§ TASK 1:
According to the text on shipwrecks and life-boats, how many lives were directly saved from shipwreck on British coasts in 1861?

§ TEXT SEGMENT:
Glancing over the ably-drawn up, and elaborately collated statistics of the Board of Trade, as shown in the "Wreck Chart" accompanying the "Life-Boat Journal," published last month, we find the melancholy fact that last year 1,494 shipwrecks occurred on British shores, from which 884 human beings are known to have perished. This number of wrecks in 1861, is in itself startling, but how much more so is it when we find that it exceeds the number during any of the preceding nine years, and that it is by 260 in excess, of the annual average of the last six years, the chart clearly defining the locality, where each casualty occurred, and the number of lives sacrificed by it. The statistics of these disasters are as follow:in 1855, 1.141; 1856, 1,153; 1857, 1,143; 1858, 1,170 ; 1859, 1,416; 1860, 1,379; 1861, 1,494. A natural sequence of the increase of vessels wrecked, is the increase of lives lost. "It is," says our authority, "a continual, if not an ever-increasing one. The drain on our sailors and fishermen goes on year after year, notwithstanding all the benevolent and strenuous efforts made at the present day, to stay the ravage. The sea is dreadfully exacting in its demands; and, season after season, when the equinoctial gales blow, when the winter sets in, or when the summer, as our last one did, yields to the temporary, but powerful influence of storms, our shores are converted into altars, on which the Ocean offers his victims. It is unlikely that we shall ever effectually obtain the mastery over the waves; but even at this moment, we are able to contend successfully with them, in their blind efforts to swallow up life, against our endeavours to save. If, for instance, during 1861, eight hundred and eighty-four people lost their lives on our coasts by shipwreck, yet no less than four thousand six hundred and twenty-four were directly saved from such a fate. The whole number makes up a considerable fleet of seamen-men for whom, perhaps, in moments of national emergency, we would give any money-and many of these were preserved under the most perilous circumstances by the craft of the National Life-Boat Association." The estimated loss on the 1,494 wrecks which occurred on the coasts and in the seas of the United Kingdom,

in 1861, is upwards of one million sterling-a damage far overbalanced by the loss of the valuable lives who also perished with the ships. It may be adduced as an illustration of the invaluable services of the Life-Boat Institution, the Board of Trade, and other kindred bodies, that during the past six years alone, 16,119 persons have been saved from shipwrecks by means of the life-boats, the life-preserving apparatus, shore-boats, and other appliances, as the annexed list shows: In 1856, 2,243; 1857, 1,668; 1858, 1,555; 1859, 2,332; 1860, 3,697; 1861, 4,624. Since its formation, the Institution has been instrumental, by its life-boats and other means, in saving 12,680 lives; and having now 179 life-boats, it requires, we need scarcely say, a large annual income to meet the demands upon its priceless services. Of this number of craft, we find there are 137 stationed in England, 20 in Scotland, and 22 in Ireland. The Ballast Corporation of Dublin having requested the Institution to undertake the management of the three life-boat stations of Dublin Bay, viz, at Kingstown, Howth, and Poolbeg, and their request having been acceded to, three new life-boats, with transporting-carriages, have been recently supplied and fully equipped. The Ballast Corporation will contribute £50 annually towards the cost of these establishments, leaving the Institution to collect the remainder of the sum necessary for their efficient maintenance, and for the quarterly exercise of their crews and their coxwains' salaries, from the inhabitants of Dublin. That it is not in the power of man to avert the storm, nor prevent the occurrence of wreck and violent death at sea, we are all aware, but it is our duty, to quote the words of the "Life-Boat Journal," to strive for safety, to continue to wrestle hard with danger, to confine disaster and death within the narrowest limits which human efforts can impose upon them. We are certain that there is no necessity to appeal to our countrymen for an adequate response to the periodical appeals for help of an Institution which is so universal in its practical exercise of benevolence and humanity, that it may be said to have adopted for its motto "For one-for all!"

§ TASK 2:
Which lines of the records contain the word "screenshot"? Copy each of those lines.

§ DATA ENTRIES:
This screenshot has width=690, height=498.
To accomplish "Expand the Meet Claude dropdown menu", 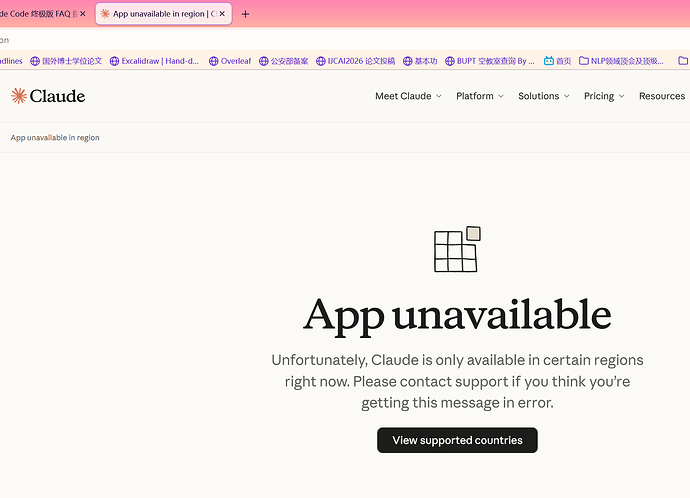I will (x=408, y=96).
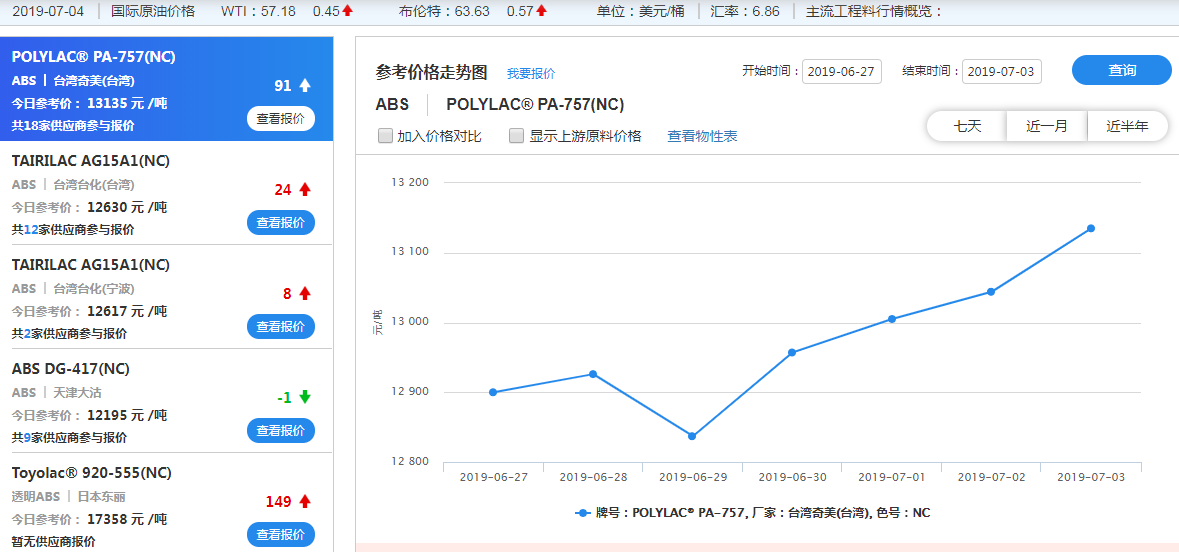Enable the 加入价格对比 checkbox
The width and height of the screenshot is (1179, 552).
point(385,136)
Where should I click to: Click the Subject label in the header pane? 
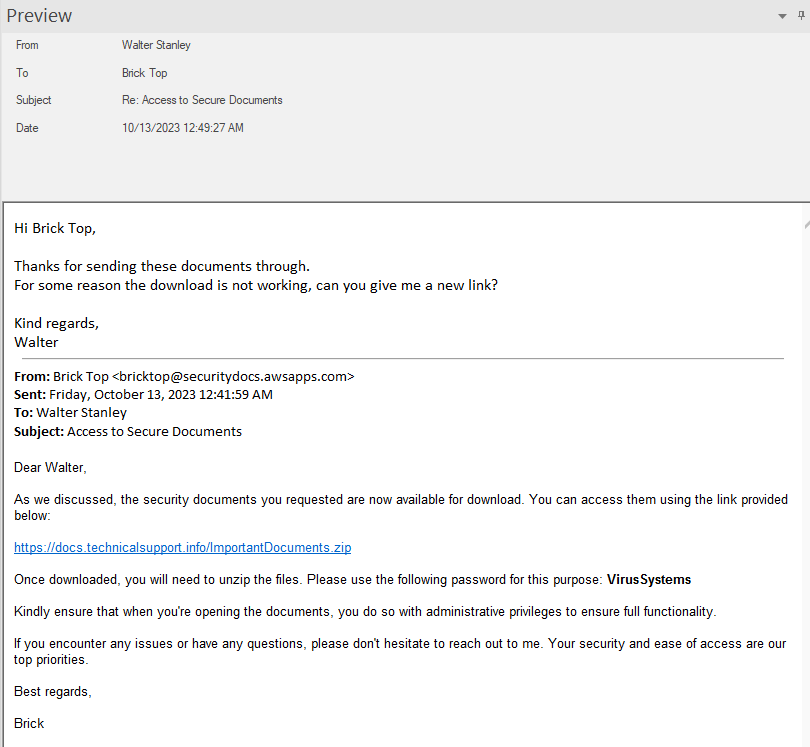[x=33, y=100]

§ FINAL RESULT 1:
4,624 people

§ FINAL RESULT 2:
This screenshot has width=690, height=498.
The width and height of the screenshot is (1179, 552).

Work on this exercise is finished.